The McArdle’s expanded company, dubbed FeedThePulse, now employs eight full- and part-time staff. It is entirely family run: headed up by Helen and Owen, while their adult children and extended relatives also contribute.
There are now three main arms to FeedThePulse’s business: catering, preparing fresh meals for delivery and selling a selection of sauces through the company’s website.
The catering side remains the most well-known: its customers include Connacht Rugby and Galway GAA.
Galway hurling captain David Burke namechecked the firm during his victory speech in Croke Park in August, when the team brought home the Liam McCarthy cup for the first time in decades.
“We were lucky that we were early adopters for the Galway teams, we really scored,” McArdle says. “Owen works with all the dietitians from the different teams. They’re accommodating with whatever he wants to do, and we feed them and don’t interfere.”
McArdle says that the company is “just starting” to get the other arms of its business up and running.
“We have delivered meals to several individuals. One lady contacted us after seeing an article in the paper, and now she’s ordering 56 meals a week. The growth could be massive.”
The meals cost €6 each, and the minimum order is five per week.
“We don’t offer a choice with our foods. Owen picks and prepares the meals based on a healthy diet and diversity,” says McArdle.
“I didn’t think people would go for it. You have people ordering 20, 30 meals and they don’t even know what they’re getting! But they seem happy.”
While the firm was selling its sauces to SuperValu stores, it has since decided to pare back and is now just marketing them online. McArdle says this was done to keep the quality of the produce high, something which would be difficult to maintain with mass production.
FeedThePulse sells almost exclusively to customers in the Galway area and mainly to people who are involved in sports.

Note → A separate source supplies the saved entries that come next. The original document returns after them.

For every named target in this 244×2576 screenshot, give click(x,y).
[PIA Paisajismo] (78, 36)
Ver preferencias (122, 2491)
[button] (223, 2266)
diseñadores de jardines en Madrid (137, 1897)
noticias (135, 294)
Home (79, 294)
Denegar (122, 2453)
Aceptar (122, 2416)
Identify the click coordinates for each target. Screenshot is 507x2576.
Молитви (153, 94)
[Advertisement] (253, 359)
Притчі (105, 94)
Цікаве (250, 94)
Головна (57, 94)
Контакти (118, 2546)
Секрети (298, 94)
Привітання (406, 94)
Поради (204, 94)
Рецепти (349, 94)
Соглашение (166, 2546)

“At the moment we haven’t targeted anyone (but) about 90% of our clients are elite athletes. That could be people who spend four or five days in the gym. All the foods have calorie and macro information for people who like that,” says McArdle.
McArdle says there are about a dozen other companies in Ireland that also offer “really good prepared meals”.

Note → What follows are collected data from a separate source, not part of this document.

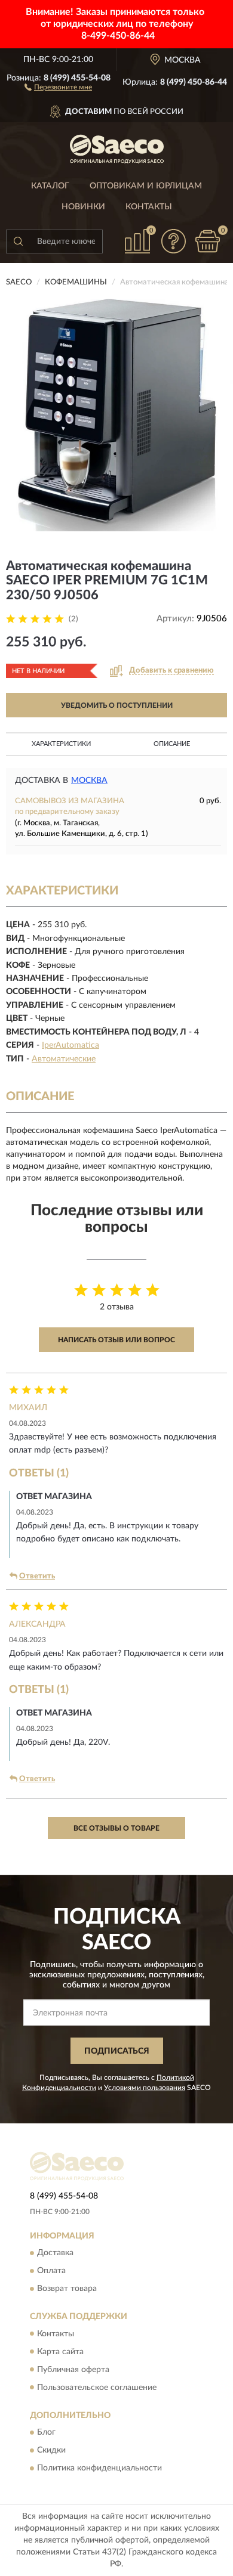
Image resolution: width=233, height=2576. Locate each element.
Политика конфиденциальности (99, 2468)
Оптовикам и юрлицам (146, 186)
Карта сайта (60, 2352)
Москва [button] (89, 780)
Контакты (148, 207)
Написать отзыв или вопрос (116, 1339)
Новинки (83, 207)
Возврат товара (67, 2289)
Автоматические (64, 1059)
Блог (46, 2432)
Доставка (55, 2253)
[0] (207, 241)
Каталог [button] (50, 186)
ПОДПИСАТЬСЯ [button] (116, 2051)
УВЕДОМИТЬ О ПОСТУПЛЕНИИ (117, 705)
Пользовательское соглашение (97, 2387)
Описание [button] (172, 744)
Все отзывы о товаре (116, 1828)
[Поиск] (18, 241)
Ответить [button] (37, 1576)
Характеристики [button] (61, 744)
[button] (58, 86)
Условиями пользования (144, 2087)
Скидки (51, 2450)
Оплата (51, 2271)
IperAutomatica (70, 1045)
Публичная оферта (73, 2370)
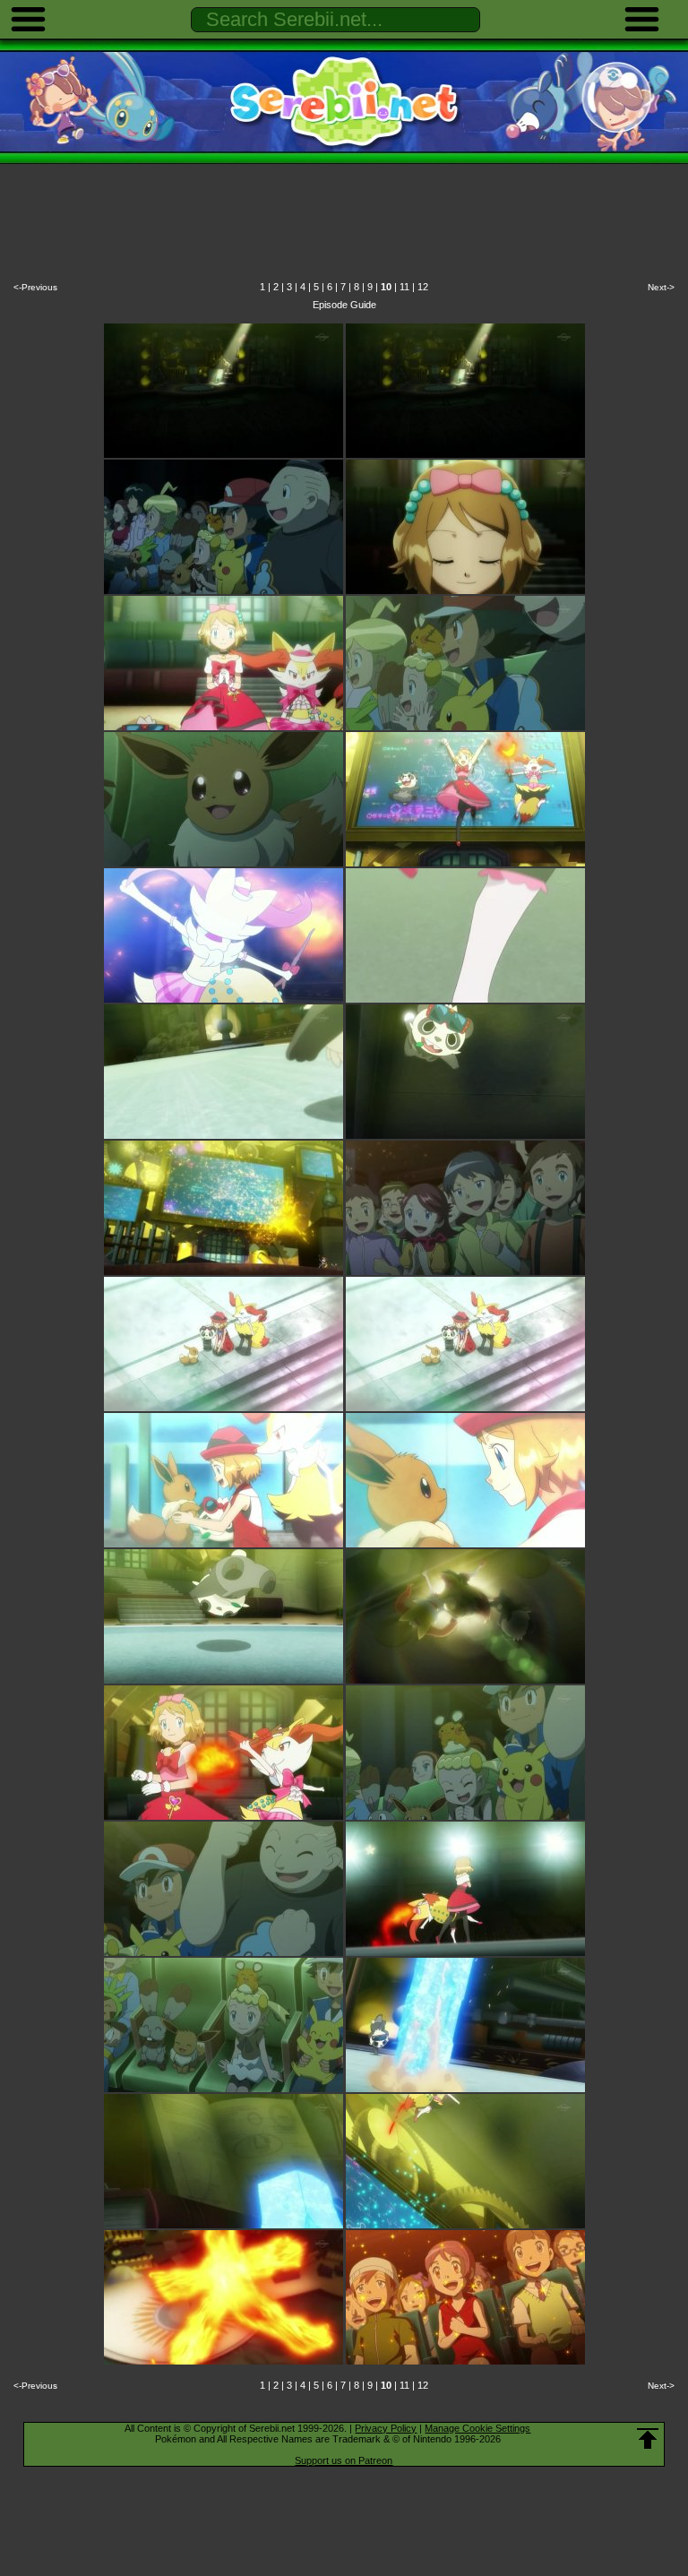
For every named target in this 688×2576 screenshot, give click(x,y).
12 (422, 286)
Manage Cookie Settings (477, 2428)
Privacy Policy (386, 2428)
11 (404, 286)
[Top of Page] (647, 2439)
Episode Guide (344, 304)
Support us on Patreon (343, 2460)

However, she adds: “Competition for food is everywhere: in petrol stations, Centras, takeaways. You’re talking about someone being hungry: if they have food in their fridge they’ll eat it, so you have to be at the front of their mind.”

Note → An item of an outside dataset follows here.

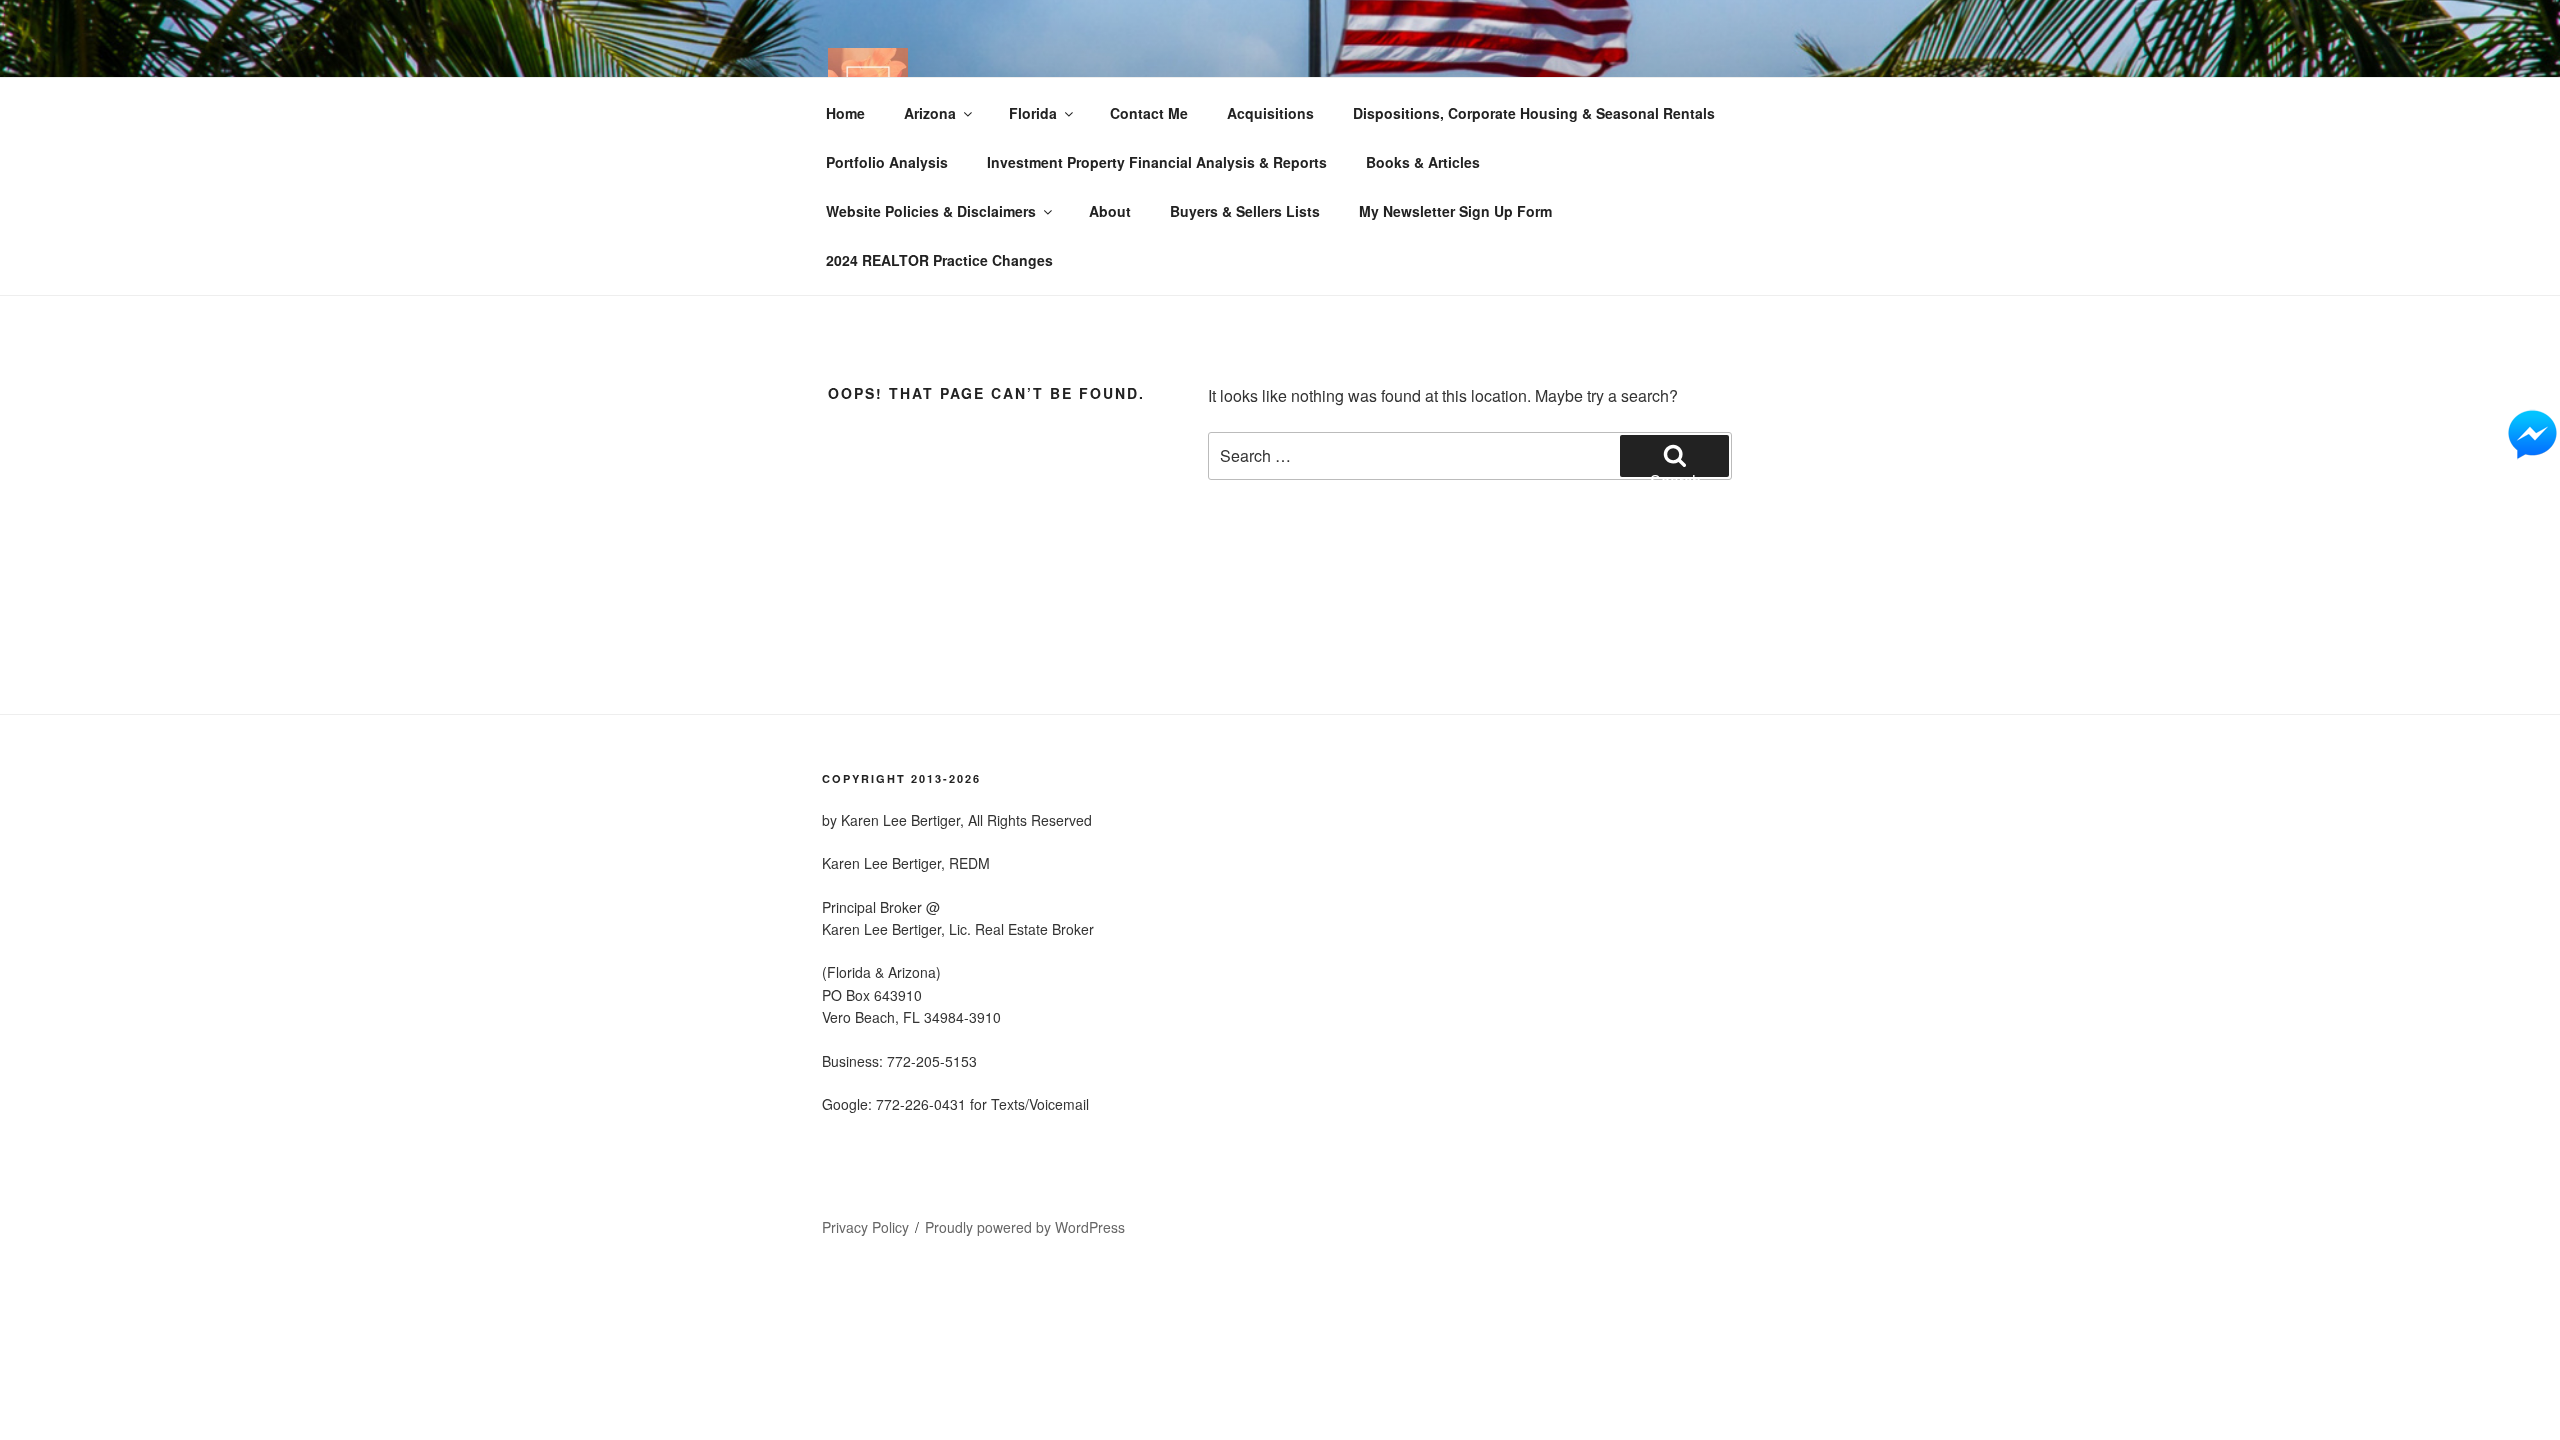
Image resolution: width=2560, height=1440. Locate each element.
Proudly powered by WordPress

McArdle says that FeedThePulse is different in that it has a “holistic approach to health”.
“We don’t say that our meals will bulk you up or help you lose weight, but they are suitable for diabetics, and they’re blood-pressure friendly,” she says.
“It all comes down to taste. We have over 30 years experience in the industry, and Owen can extract the best tastes from food.”
A funny twist?
Expanding its product offering is now the big focus for FeedThePulse, with the company looking to put a big push on its e-commerce business.
“Within the next 12 months we will be drawing up a new business model for catering, e-commerce and research and development,” McArdle says.
The firm, which turned over about €80,000 last year and made a small loss, has more than doubled its sales this year. It’s on track to double it again in 2018 and grow its staff numbers to between 14 and 20 people.
The company will need space to expand in, and McArdle even mentions the possibility of moving into a bigger facility in the Claregalway business park.
“It would be a funny twist,” McArdle concedes.
However, rapid expansion isn’t McArdle’s focus. She says that slow growth with a good product is better than exploding with something she doesn’t have full confidence in.
“I would like to build a company that will be here in 100 years time, doing the right thing,” she says.
“I know that might sound fluffy, but that’s what I want to do. That prohibits us from looking for investors who would look for an out within seven years and push for profits.
“Growing as big as possible without investment – I don’t know exactly how it will work, but there are loads of different business models. We’re growing exactly the way we want to at the moment.”